━━ TEXT EXCERPT
My recent blog presenting a few ideas that could usefully be pursued by the National Executive Committee of the SNP has led to some gratifying positive feedback. The idea attracting most comment has been in relation to the talent survey (or skills audit as some have called it). I had forgotten that back in 2014 HQ had initiated a skills audit, but nothing seems to have come of it. I would hope a professional approach and establishment of a proper “Talent Register” would provide a more effective foundation this time around. As I hope becomes evident from the following, there are areas where the new NEC may need to call upon such expertise.
This blog reflects on further areas where I think purposeful action can be taken immediately by the NEC about to be elected at the SNP conference. I stress the following are mere examples. The range of opportunities and challenges ahead for the new NEC are very considerable.
National Executive Committee
The constitution lays out nine areas of responsibility for the NEC. I want here to reflect on only one of them. It is the responsibility for
“employment and direction of staff”
━━━━
━━ DATA
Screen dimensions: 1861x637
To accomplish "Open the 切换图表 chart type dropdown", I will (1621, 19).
━━━━
[INSTRUCTION] From the blog post on the SNP's National Executive Committee, repeat word for word the passage that begins with the words containing "This blog reflects" and ends with "are very considerable.".

[THE REPLY]
This blog reflects on further areas where I think purposeful action can be taken immediately by the NEC about to be elected at the SNP conference. I stress the following are mere examples. The range of opportunities and challenges ahead for the new NEC are very considerable.